Early Norfolk Photographs
1840 - 1860
William Freeman Jnr. Photographer
Henry Joseph Whitlock Portrait
Henry Joseph Whitlock (Birmingham)
William Freeman Jnr.
Carte-de-visite, 1877
[Private collection]
arrow gallery link

William Freeman Jnr. (1813-1897)

Carver, gilder, framer, print seller, painter and photographer

William Philip Barnes Freeman, a.k.a. William Freeman Jnr., was a member of a family firm of carvers, gilders and looking glass manufacturers, which also sold prints and artists’ materials and carried out picture restoration. The firm was established in 1788 in London Lane, Norwich by his grandfather Jeremiah Freeman (1763-1823), who was joined in 1809 by William Jnr.’s father, William Freeman (1784-1877) who was Mayor of Norwich in 1843-4. The 1851 census reveals that the firm employed 37 men, 11 women and 15 apprentices. All three generations of Freeman were landscape painters who exhibited with the Norwich Society of Artists. Jeremiah became its President in 1818 and, likewise, William in 1820. William Freeman Jnr. was an accomplished painter in watercolour and oils and a member of what has come to be known as the Norwich School of Painters. Undoubtedly the Freeman firm would have been responsible for framing paintings of many of the Norwich School artists for the Society’s exhibitions.

William Jnr. received his early education under Captain Bailey, at Hellesdon. A fellow pupil was Mike Crome, the youngest son of John Crome, the artist, and William remembered going with his schoolfellow into “Old Crome’s” studio and watching him paint. After Hellesdon he went to the Rev. Mr. Bowles’ academy, at Great Yarmouth, where he received lessons in drawing from John Sell Cotman. His education was completed at the Norwich Grammar School, under the headmastership of Dr. Edward Valpy. His art studies continued under John Sell Cotman for water colour, and under John Berney Ladbroke for oil painting. Although he could read Greek as easily as most people read English, he didn’t go university but travelled abroad. His father, William, wanted his son to become a clergyman but he changed his mind and said he must join the family business, as he was the eldest son.

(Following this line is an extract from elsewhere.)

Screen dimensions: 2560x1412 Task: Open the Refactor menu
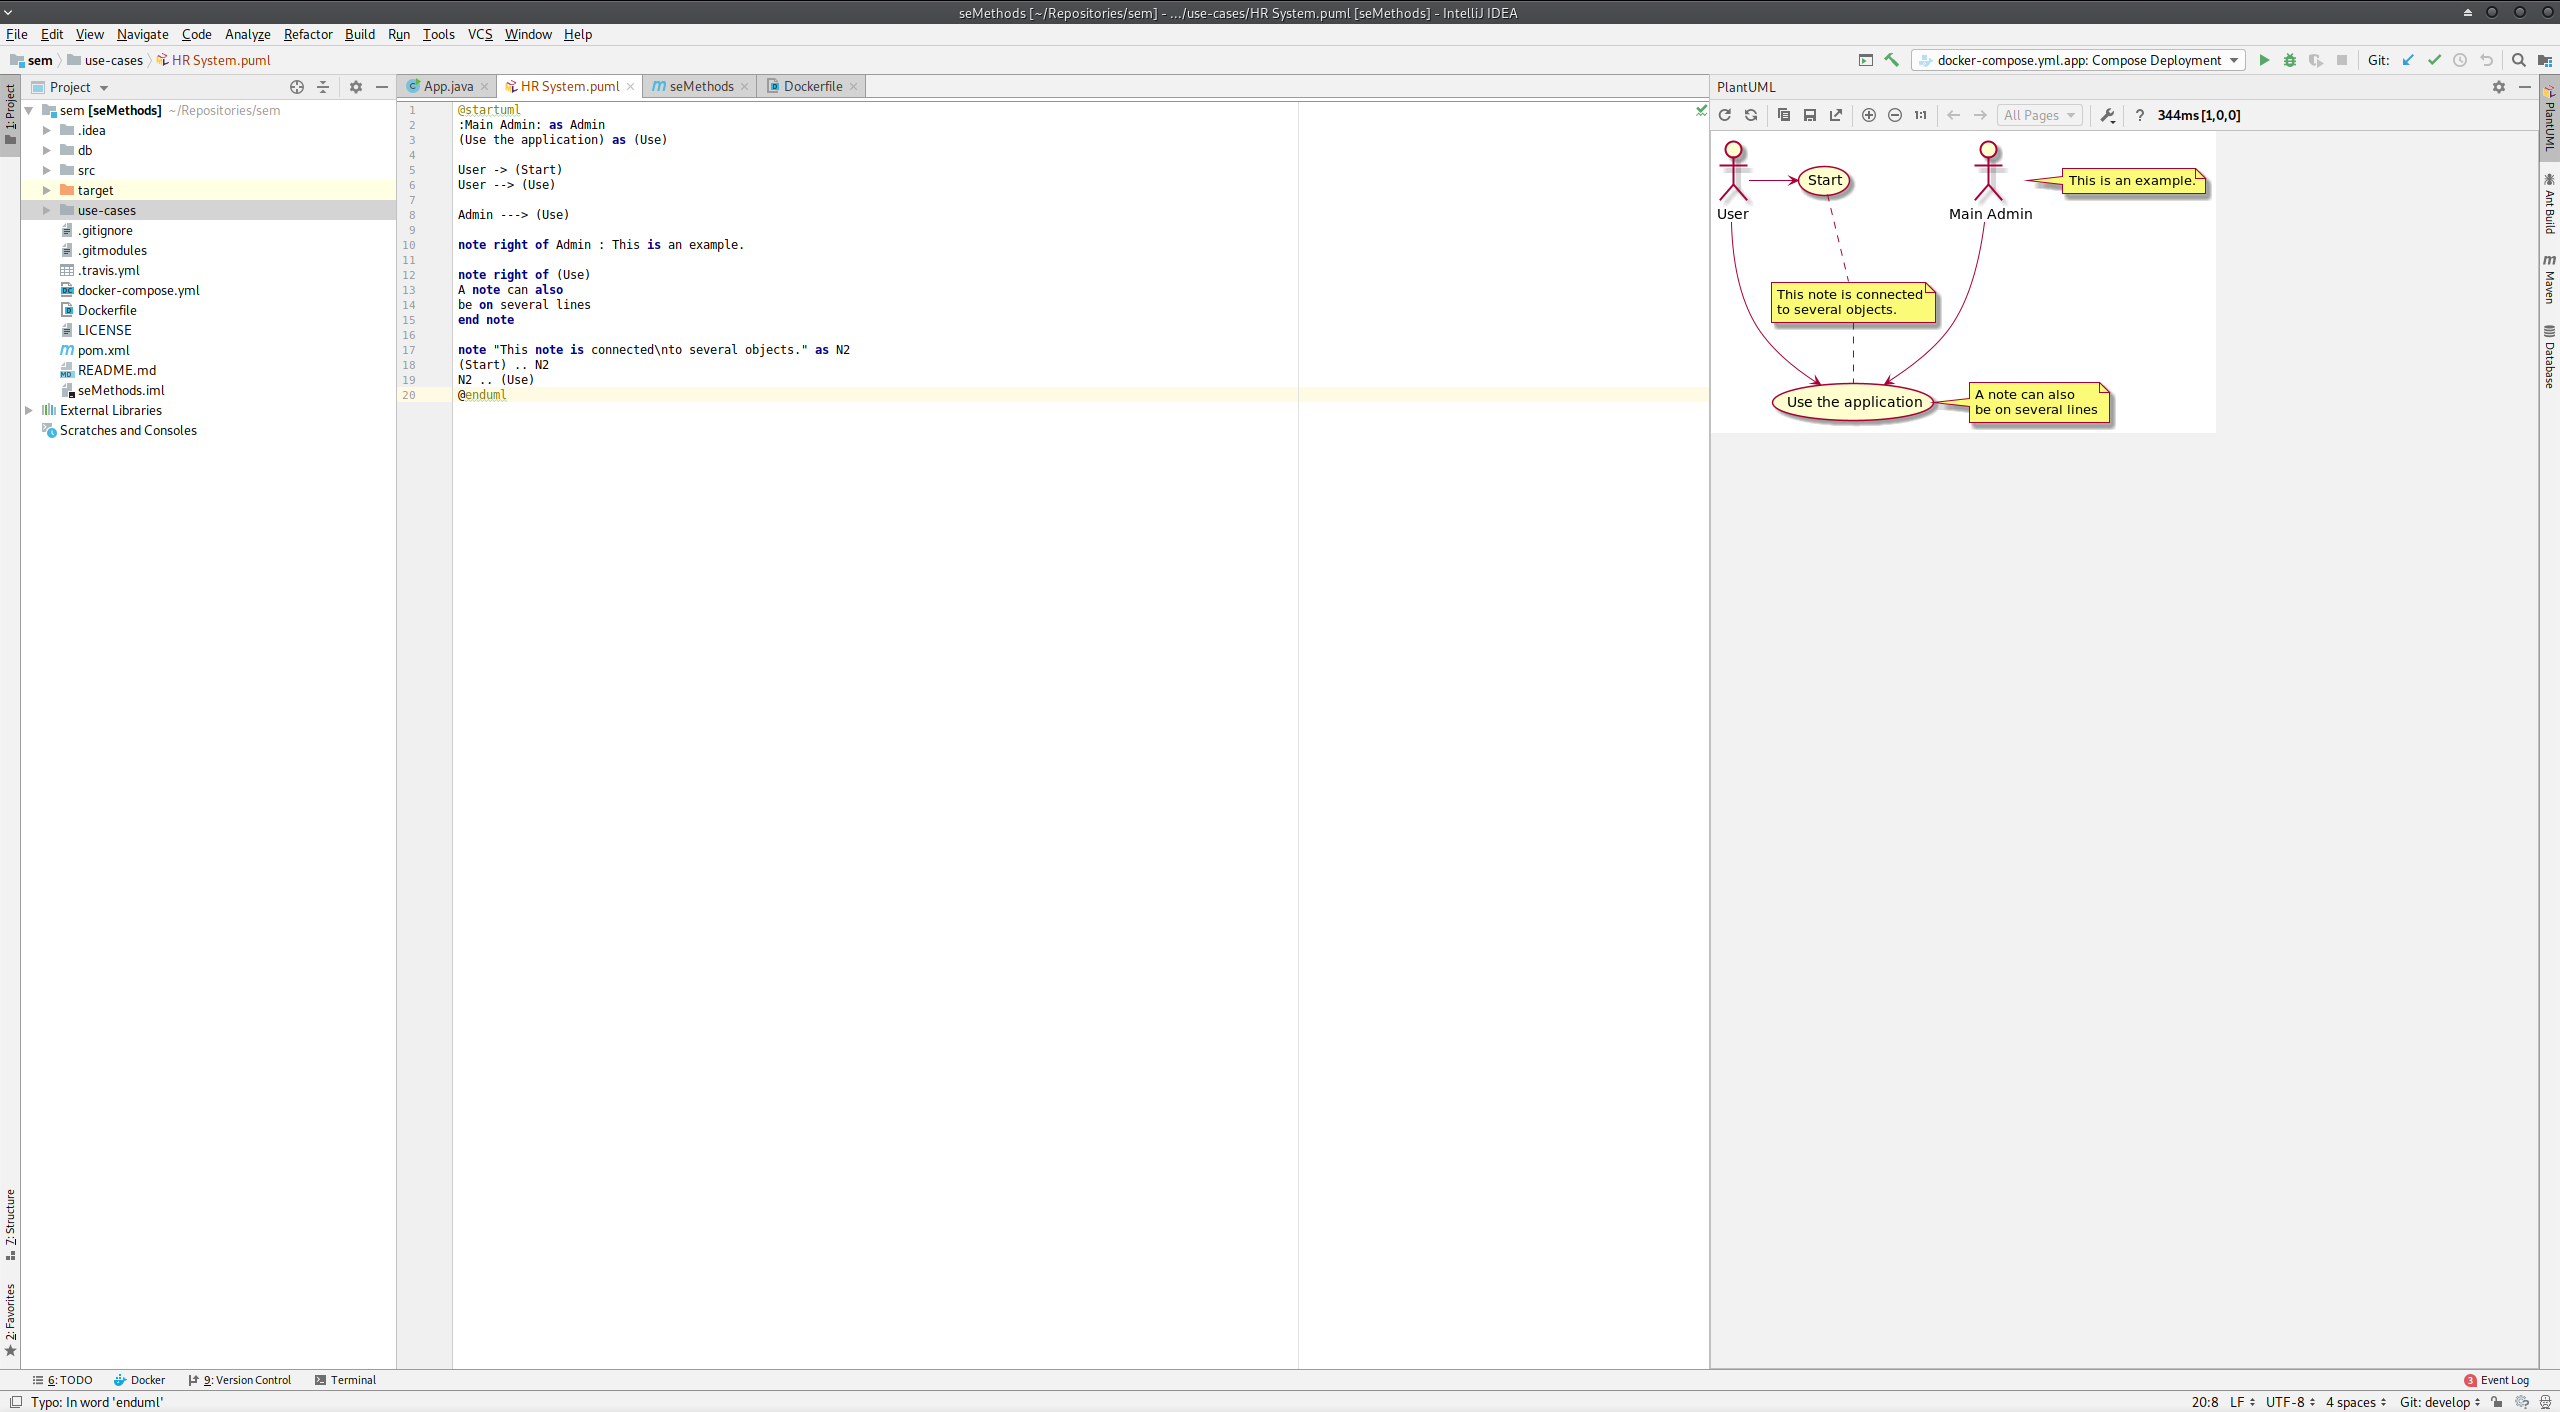[307, 34]
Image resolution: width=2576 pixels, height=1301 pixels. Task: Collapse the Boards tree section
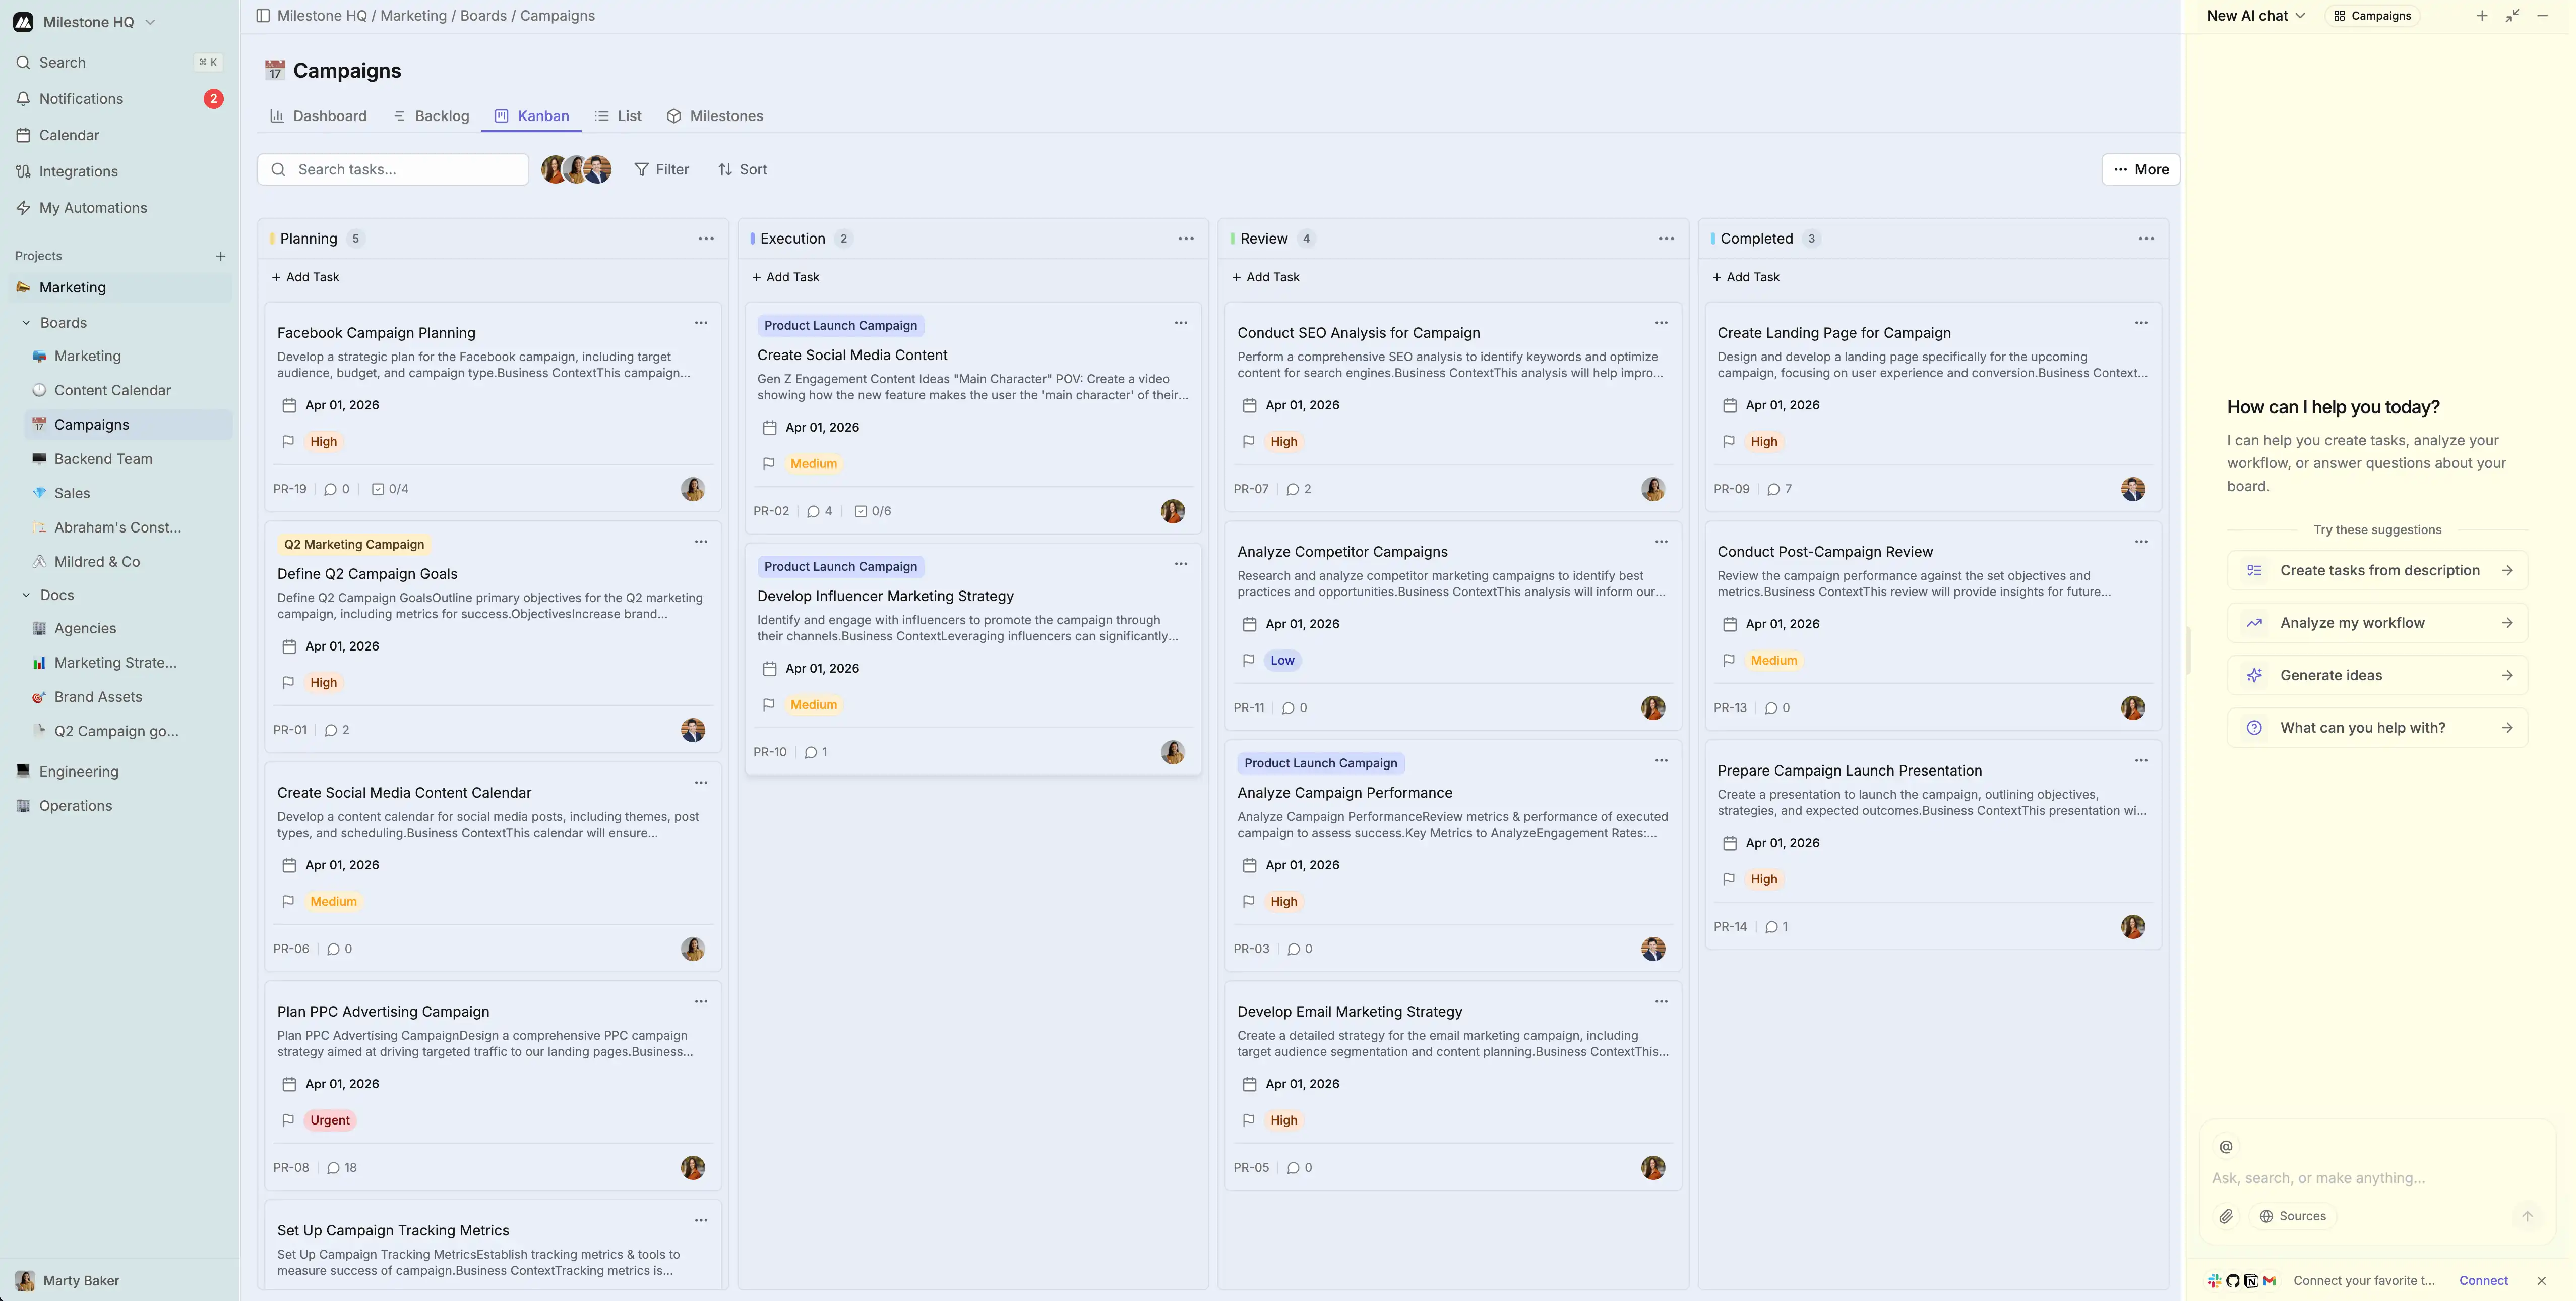pos(26,323)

When his father William died, no Freeman was prepared to continue with the business and it was taken on by William Boswell who had been apprenticed there many years before. William Jnr. moved to Pottergate, later to Lakenham and then King Street.

He friends included David Cox (with whom he frequently went sketching in the neighbourhood of Birmingham), James Stark, Henry Bright and George Vincent. Among the numerous exhibitions at which William Jnr. was a contributor were the Royal Academy, Royal Society of Artists, Liverpool, Manchester, Birmingham and Glasgow. He showed his work regularly in Norwich exhibitions between 1842-1889 and joined the local archaeological society in 1848.

Both William Jnr. and his father had an interest in photography and the first meeting of the Norwich Photographic Society was held at the Freeman premises in June 1854. In the 1864 Norwich Directory, William Jnr. was listed as a photographer as well as carver and gilder. In 1856
he moved to Rampant Horse Street, taking on the photographic studio vacated by Mr. Sarony. [See advertisements in the Gallery] William Jnr. showed five portraits in the 1856 Norwich Photographic Society exhibition, four distinguished by type: ‘Untouched’, ‘Sepia’, ‘Tinted’ and ‘Highly finished’.  None of his photographs are known to have to have survived.

He was married twice, first to Katherine Muskett, by whom he had eight children, and then to Mary Hogarth, who gave birth to another eleven children.

Sources and Notes

Private correspondence.
Norwich Castle Museum archive: 
    Reminiscences of Florence Woodbine, 1969.
    Notes from Gertrude M. Rolfe, grand-daughter of W.P.B. Freeman.
Obituary. Eastern Daily Press, 16th September 1897.